(Source records begins)

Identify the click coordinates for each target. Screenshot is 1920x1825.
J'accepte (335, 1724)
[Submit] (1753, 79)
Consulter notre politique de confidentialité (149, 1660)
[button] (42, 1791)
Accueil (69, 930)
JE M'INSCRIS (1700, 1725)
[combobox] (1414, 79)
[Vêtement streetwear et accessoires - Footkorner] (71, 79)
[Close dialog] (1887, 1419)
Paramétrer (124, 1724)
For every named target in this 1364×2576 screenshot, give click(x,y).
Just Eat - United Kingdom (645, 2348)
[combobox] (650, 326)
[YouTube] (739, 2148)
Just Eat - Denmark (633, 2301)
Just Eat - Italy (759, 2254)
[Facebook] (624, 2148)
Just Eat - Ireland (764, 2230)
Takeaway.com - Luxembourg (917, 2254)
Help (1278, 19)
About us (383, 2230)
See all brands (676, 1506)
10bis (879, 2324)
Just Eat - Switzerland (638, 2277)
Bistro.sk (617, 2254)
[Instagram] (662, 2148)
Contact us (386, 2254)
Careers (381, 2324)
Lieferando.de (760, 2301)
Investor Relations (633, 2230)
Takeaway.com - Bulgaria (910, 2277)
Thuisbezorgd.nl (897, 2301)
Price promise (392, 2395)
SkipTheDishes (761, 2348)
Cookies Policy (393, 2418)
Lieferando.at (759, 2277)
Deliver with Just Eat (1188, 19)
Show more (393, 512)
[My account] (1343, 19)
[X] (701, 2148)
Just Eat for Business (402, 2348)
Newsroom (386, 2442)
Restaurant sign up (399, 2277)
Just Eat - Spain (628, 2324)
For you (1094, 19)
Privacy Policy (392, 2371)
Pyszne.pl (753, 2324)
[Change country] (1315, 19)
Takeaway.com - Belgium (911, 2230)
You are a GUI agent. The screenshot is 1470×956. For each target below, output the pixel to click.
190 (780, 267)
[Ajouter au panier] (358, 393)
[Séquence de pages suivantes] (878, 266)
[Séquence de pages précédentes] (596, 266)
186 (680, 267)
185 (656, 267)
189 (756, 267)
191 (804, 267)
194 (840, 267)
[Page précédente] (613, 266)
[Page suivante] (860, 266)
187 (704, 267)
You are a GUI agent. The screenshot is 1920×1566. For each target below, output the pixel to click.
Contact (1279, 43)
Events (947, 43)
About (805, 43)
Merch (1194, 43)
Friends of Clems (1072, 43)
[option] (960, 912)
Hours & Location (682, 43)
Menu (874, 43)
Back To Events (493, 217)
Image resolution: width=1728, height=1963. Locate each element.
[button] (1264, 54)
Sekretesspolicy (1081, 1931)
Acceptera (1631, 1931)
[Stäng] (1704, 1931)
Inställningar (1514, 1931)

(Source records ends)

◆ The problem
Reproduce each record exactly, leaving nothing out.

◆ Solution
Identify the click coordinates for each target. Screenshot is 1920x1825.
J'accepte (335, 1724)
[Submit] (1753, 79)
Consulter notre politique de confidentialité (149, 1660)
[button] (42, 1791)
Accueil (69, 930)
JE M'INSCRIS (1700, 1725)
[combobox] (1414, 79)
[Vêtement streetwear et accessoires - Footkorner] (71, 79)
[Close dialog] (1887, 1419)
Paramétrer (124, 1724)
For every named target in this 1364×2576 screenshot, give click(x,y).
Just Eat - United Kingdom (645, 2348)
[combobox] (650, 326)
[YouTube] (739, 2148)
Just Eat - Denmark (633, 2301)
Just Eat - Italy (759, 2254)
[Facebook] (624, 2148)
Just Eat - Ireland (764, 2230)
Takeaway.com - Luxembourg (917, 2254)
Help (1278, 19)
About us (383, 2230)
See all brands (676, 1506)
10bis (879, 2324)
Just Eat - Switzerland (638, 2277)
Bistro.sk (617, 2254)
[Instagram] (662, 2148)
Contact us (386, 2254)
Careers (381, 2324)
Lieferando.de (760, 2301)
Investor Relations (633, 2230)
Takeaway.com - Bulgaria (910, 2277)
Thuisbezorgd.nl (897, 2301)
Price promise (392, 2395)
SkipTheDishes (761, 2348)
Cookies Policy (393, 2418)
Lieferando.at (759, 2277)
Deliver with Just Eat (1188, 19)
Show more (393, 512)
[My account] (1343, 19)
[X] (701, 2148)
Just Eat for Business (402, 2348)
Newsroom (386, 2442)
Restaurant sign up (399, 2277)
Just Eat - Spain (628, 2324)
For you (1094, 19)
Privacy Policy (392, 2371)
Pyszne.pl (753, 2324)
[Change country] (1315, 19)
Takeaway.com - Belgium (911, 2230)
You are a GUI agent. The screenshot is 1470×956. For each target below, output the pixel to click.
190 (780, 267)
[Ajouter au panier] (358, 393)
[Séquence de pages suivantes] (878, 266)
[Séquence de pages précédentes] (596, 266)
186 (680, 267)
185 (656, 267)
189 (756, 267)
191 (804, 267)
194 (840, 267)
[Page précédente] (613, 266)
[Page suivante] (860, 266)
187 (704, 267)
You are a GUI agent. The screenshot is 1920×1566. For each target below, output the pixel to click.
Contact (1279, 43)
Events (947, 43)
About (805, 43)
Merch (1194, 43)
Friends of Clems (1072, 43)
[option] (960, 912)
Hours & Location (682, 43)
Menu (874, 43)
Back To Events (493, 217)
Image resolution: width=1728, height=1963. Locate each element.
[button] (1264, 54)
Sekretesspolicy (1081, 1931)
Acceptera (1631, 1931)
[Stäng] (1704, 1931)
Inställningar (1514, 1931)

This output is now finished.